#### Working data ####

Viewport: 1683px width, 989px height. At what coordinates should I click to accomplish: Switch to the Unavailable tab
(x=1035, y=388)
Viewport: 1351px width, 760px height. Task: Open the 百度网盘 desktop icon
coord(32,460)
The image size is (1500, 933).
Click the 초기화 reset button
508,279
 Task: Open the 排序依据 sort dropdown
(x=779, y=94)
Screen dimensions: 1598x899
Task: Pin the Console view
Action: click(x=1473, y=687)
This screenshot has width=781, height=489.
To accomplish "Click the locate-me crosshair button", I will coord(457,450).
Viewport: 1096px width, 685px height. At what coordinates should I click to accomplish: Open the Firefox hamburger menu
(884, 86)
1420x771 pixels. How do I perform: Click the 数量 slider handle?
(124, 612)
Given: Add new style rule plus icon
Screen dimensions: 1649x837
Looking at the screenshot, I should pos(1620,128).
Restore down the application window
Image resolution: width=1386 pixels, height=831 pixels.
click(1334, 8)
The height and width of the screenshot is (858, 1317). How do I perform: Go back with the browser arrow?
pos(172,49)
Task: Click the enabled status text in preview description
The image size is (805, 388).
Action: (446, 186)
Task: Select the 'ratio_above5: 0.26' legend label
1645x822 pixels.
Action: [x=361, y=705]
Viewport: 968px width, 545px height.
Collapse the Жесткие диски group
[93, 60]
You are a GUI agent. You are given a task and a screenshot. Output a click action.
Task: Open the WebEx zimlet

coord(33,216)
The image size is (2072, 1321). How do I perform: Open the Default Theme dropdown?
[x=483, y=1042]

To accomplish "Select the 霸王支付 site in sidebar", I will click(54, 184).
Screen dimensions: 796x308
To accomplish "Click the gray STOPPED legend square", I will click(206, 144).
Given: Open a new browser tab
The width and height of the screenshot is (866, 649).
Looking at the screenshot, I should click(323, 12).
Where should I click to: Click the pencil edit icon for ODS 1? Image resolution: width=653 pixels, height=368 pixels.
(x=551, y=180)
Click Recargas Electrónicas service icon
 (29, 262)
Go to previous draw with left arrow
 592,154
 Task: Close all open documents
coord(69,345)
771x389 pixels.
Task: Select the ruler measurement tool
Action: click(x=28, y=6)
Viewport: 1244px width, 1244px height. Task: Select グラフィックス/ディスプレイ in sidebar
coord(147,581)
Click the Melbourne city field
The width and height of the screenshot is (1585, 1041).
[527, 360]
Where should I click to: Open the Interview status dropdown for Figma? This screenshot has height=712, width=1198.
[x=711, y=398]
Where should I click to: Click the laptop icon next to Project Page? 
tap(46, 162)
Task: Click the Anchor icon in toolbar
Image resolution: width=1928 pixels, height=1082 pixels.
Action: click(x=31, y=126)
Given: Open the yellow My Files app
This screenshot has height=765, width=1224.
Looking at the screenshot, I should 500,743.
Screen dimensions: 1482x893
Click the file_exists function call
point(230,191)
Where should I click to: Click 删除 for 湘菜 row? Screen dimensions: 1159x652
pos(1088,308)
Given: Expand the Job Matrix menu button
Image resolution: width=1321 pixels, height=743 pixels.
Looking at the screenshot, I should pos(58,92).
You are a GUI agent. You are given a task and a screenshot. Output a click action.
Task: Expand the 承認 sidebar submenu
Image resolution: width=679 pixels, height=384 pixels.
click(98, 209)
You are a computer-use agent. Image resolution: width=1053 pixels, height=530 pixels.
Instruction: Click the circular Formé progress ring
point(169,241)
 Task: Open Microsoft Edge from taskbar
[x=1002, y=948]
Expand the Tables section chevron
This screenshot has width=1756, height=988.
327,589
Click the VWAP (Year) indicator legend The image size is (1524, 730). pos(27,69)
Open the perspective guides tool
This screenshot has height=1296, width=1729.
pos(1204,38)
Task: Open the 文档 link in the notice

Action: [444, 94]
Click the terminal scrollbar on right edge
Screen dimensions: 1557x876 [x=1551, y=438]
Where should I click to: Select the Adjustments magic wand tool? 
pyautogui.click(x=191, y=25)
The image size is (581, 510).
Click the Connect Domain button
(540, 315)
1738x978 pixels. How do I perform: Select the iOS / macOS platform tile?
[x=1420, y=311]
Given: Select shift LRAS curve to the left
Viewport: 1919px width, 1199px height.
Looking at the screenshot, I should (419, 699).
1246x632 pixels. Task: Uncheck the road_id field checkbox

####

Description of the task> Every entry must appear again in the answer, exactly as written.

Answer>
Viewport: 1683px width, 989px height. At what coordinates should I click to accomplish: Switch to the Unavailable tab
(x=1035, y=388)
Viewport: 1351px width, 760px height. Task: Open the 百度网盘 desktop icon
coord(32,460)
The image size is (1500, 933).
Click the 초기화 reset button
508,279
 Task: Open the 排序依据 sort dropdown
(x=779, y=94)
Screen dimensions: 1598x899
Task: Pin the Console view
Action: click(x=1473, y=687)
This screenshot has width=781, height=489.
To accomplish "Click the locate-me crosshair button", I will coord(457,450).
Viewport: 1096px width, 685px height. At what coordinates should I click to accomplish: Open the Firefox hamburger menu
(884, 86)
1420x771 pixels. How do I perform: Click the 数量 slider handle?
(124, 612)
Given: Add new style rule plus icon
Screen dimensions: 1649x837
Looking at the screenshot, I should pos(1620,128).
Restore down the application window
Image resolution: width=1386 pixels, height=831 pixels.
click(1334, 8)
The height and width of the screenshot is (858, 1317). How do I perform: Go back with the browser arrow?
pos(172,49)
Task: Click the enabled status text in preview description
The image size is (805, 388).
Action: (446, 186)
Task: Select the 'ratio_above5: 0.26' legend label
1645x822 pixels.
Action: [x=361, y=705]
Viewport: 968px width, 545px height.
Collapse the Жесткие диски group
[93, 60]
You are a GUI agent. You are given a task and a screenshot. Output a click action.
Task: Open the WebEx zimlet

coord(33,216)
The image size is (2072, 1321). How do I perform: Open the Default Theme dropdown?
[x=483, y=1042]

To accomplish "Select the 霸王支付 site in sidebar", I will click(54, 184).
Screen dimensions: 796x308
To accomplish "Click the gray STOPPED legend square", I will click(206, 144).
Given: Open a new browser tab
The width and height of the screenshot is (866, 649).
Looking at the screenshot, I should click(323, 12).
Where should I click to: Click the pencil edit icon for ODS 1? Image resolution: width=653 pixels, height=368 pixels.
(x=551, y=180)
Click Recargas Electrónicas service icon
 (29, 262)
Go to previous draw with left arrow
 592,154
 Task: Close all open documents
coord(69,345)
771x389 pixels.
Task: Select the ruler measurement tool
Action: click(x=28, y=6)
Viewport: 1244px width, 1244px height. Task: Select グラフィックス/ディスプレイ in sidebar
coord(147,581)
Click the Melbourne city field
The width and height of the screenshot is (1585, 1041).
[527, 360]
Where should I click to: Open the Interview status dropdown for Figma? This screenshot has height=712, width=1198.
[x=711, y=398]
Where should I click to: Click the laptop icon next to Project Page? 
tap(46, 162)
Task: Click the Anchor icon in toolbar
Image resolution: width=1928 pixels, height=1082 pixels.
Action: click(x=31, y=126)
Given: Open the yellow My Files app
This screenshot has height=765, width=1224.
Looking at the screenshot, I should 500,743.
Screen dimensions: 1482x893
Click the file_exists function call
point(230,191)
Where should I click to: Click 删除 for 湘菜 row? Screen dimensions: 1159x652
pos(1088,308)
Given: Expand the Job Matrix menu button
Image resolution: width=1321 pixels, height=743 pixels.
Looking at the screenshot, I should pos(58,92).
You are a GUI agent. You are given a task and a screenshot. Output a click action.
Task: Expand the 承認 sidebar submenu
Image resolution: width=679 pixels, height=384 pixels.
click(98, 209)
You are a computer-use agent. Image resolution: width=1053 pixels, height=530 pixels.
Instruction: Click the circular Formé progress ring
point(169,241)
 Task: Open Microsoft Edge from taskbar
[x=1002, y=948]
Expand the Tables section chevron
This screenshot has width=1756, height=988.
327,589
Click the VWAP (Year) indicator legend The image size is (1524, 730). pos(27,69)
Open the perspective guides tool
This screenshot has height=1296, width=1729.
pos(1204,38)
Task: Open the 文档 link in the notice

Action: [444, 94]
Click the terminal scrollbar on right edge
Screen dimensions: 1557x876 [x=1551, y=438]
Where should I click to: Select the Adjustments magic wand tool? 
pyautogui.click(x=191, y=25)
The image size is (581, 510).
Click the Connect Domain button
(540, 315)
1738x978 pixels. How do I perform: Select the iOS / macOS platform tile?
[x=1420, y=311]
Given: Select shift LRAS curve to the left
Viewport: 1919px width, 1199px height.
Looking at the screenshot, I should (419, 699).
1246x632 pixels. Task: Uncheck the road_id field checkbox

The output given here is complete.